Existing police wiretap powers are routinely abused and there’s almost no consequences. And the police have much BETTER processes than the half-arsed agencies that this bill is giving total surveillance powers to.


#4794

RSPCA

What the actual ■■■■


#4795

This should tell you everything you need to know about the intent of the bill


#4796

RSPCA are responsible for bringing animal cruelty/neglect charges. They are, nominally, a law enforcement body. Local councils do all sorts of enforcement re parking, local bylaws etc.

But yeah, can’t have those pesky anti-corruption commissions using these powers…


#4797

Wait, are the Corruption tribunals being excluded from using these powers, or are the powers being excluded from being used on them?


#4798

They are not being allowed access


#4799

While you are often prone to overstatement, “I work for Apple, so I know what I am talking about” is your best yet !

I work for the Government and I am here to help you.
I work for ASADA and we are your friend

Etc, etc, etc

Seriously beni, Apple have a vested interest in keeping everything on their terms.

And anything that stops any terrorist activity is OK by me.

I bet in 2000 you were calling the end of the modern world, because of a farking clock in a computer.


#4800

That ‘anything’ is doing a hell of a lot of work there, especially in conjunction with the ‘any’. Torture? Indefinite detention without trial? Summary execution of suspected terrorists and their families? Nuke the entire middle east to glass just to be on the safe side?

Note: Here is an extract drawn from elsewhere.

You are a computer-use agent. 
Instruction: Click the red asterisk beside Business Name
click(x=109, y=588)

You’re not a psychopath, so I suspect your answer is ‘no’ to at least some of these. So we’ve established that you have limits.

Now, the consequences of this bill is that there are no secure it systems in Australia any more. There’s no secure internet banking, no secure online credit card transactions, no secure systems ANYWHERE in any company or government department. If you compromise encryption, you compromise it all the ■■■■■■■ way, everywhere.

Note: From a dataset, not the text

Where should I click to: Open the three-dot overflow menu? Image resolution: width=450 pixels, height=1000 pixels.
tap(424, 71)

This bill creates an absolute paradise for hackers, spies, identity fraud, stalkers, scam artists, corrupt cops, and tyrants. Do you seriously believe, for instance, that the Libs won’t have the AFP tapping every communication in the union movement within half an hour of these bills becoming law?

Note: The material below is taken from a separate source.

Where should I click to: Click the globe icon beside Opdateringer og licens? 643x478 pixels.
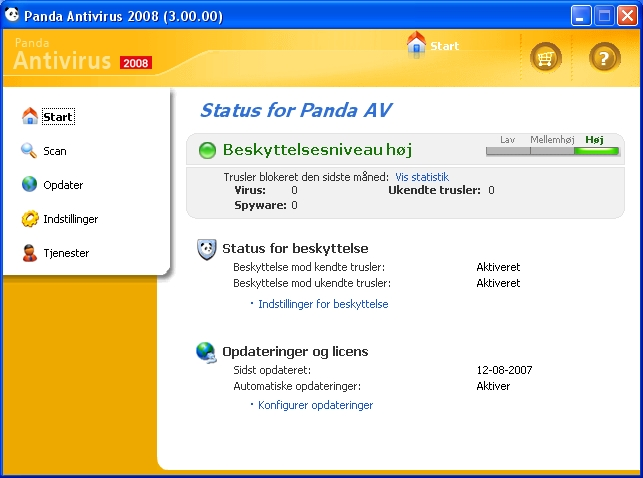point(207,352)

There have been what, three fatalities in Australian terrorism-related attacks in the past years? Encrypted communication apps have been round for a long time. The problem does not seem to be THAT urgent that it necessitates the staggeringly draconian and destructive measures being proposed.

Get stuffed. This whole lazy ‘y2k bug was a flop lol so never believe experts ever again’ cliche thoroughly ■■■■■■ me off, because I work in IT and I KNOW how much brutally hard and complex and long-running work went into fixing the Y2K bug in thousands upon thousands of systems across thousands and thousands of companies. The Y2K bug didn’t cause major disasters BECAUSE A BUNCH OF HARDWORKING PEOPLE KNEW IT WAS COMING AND FIXED IT AHEAD OF TIME, and now their reward for that is a bunch of lazy know-nothing bozos use that very unsung success to claim it was never real and was all hysteria or a scare campaign. And the advice of the experts who averted the y2k bug are now being thoroughly ignored on encryption. FFS educate yourself before sounding off on this stuff.


#4801

ITT (and also in parliament) baby boomers completely misunderstand IT.


#4802

“These laws are in place to prevent women being murdered by their partners” is a harder sell


#4803

Next bill on the agenda… all locks in Australia are to be replaced with locks that are able to be opened with either keys or flathead screwdrivers.


#4804

Aren’t the most realistic terrorist threats the ‘lonewolf-type’ crazies? How will this legislation do anything to stop them?

It seems that in order to protect the people of Australia from domestic threats, they are allowing Australians to be exposed to another threat, one that could potentially affect every single Aussie.

If they are so sure that this won’t expose the community to cyber attack, perhaps they should put their money where their mouth is and offer compensation to any people who do get stung.